▶ [WHAT TO WORK ON]: Exactly as they appear below, repeat the lines from the one with "You are a GUI" through the one with "The image size is (638, 402).", and no others.
[Opening RECORDS FOR THE EXERCISE section]
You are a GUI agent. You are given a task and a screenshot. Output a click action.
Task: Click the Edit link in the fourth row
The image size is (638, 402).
[Closing RECORDS FOR THE EXERCISE section]
[Opening RECORDS FOR THE EXERCISE section]
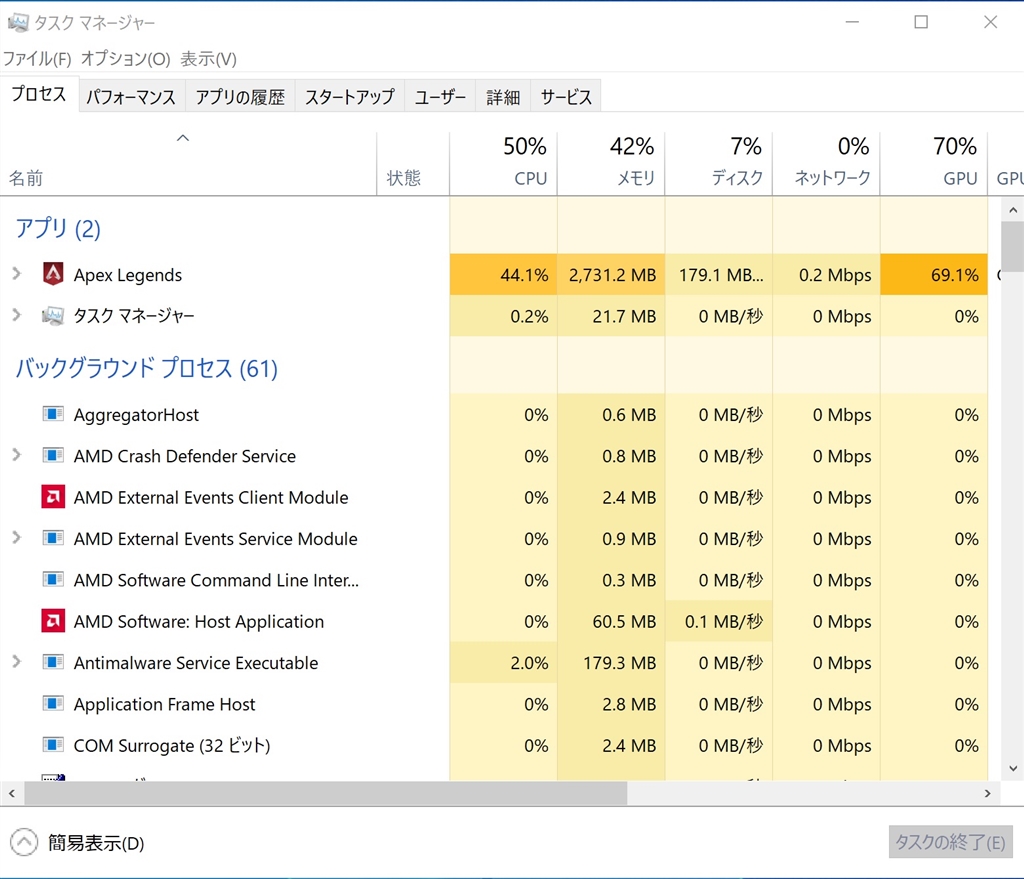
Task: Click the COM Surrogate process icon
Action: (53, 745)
[Closing RECORDS FOR THE EXERCISE section]
▶ [SOLUTION]:
You are a GUI agent. You are given a task and a screenshot. Output a click action.
Task: Click the Edit link in the fourth row
The image size is (638, 402).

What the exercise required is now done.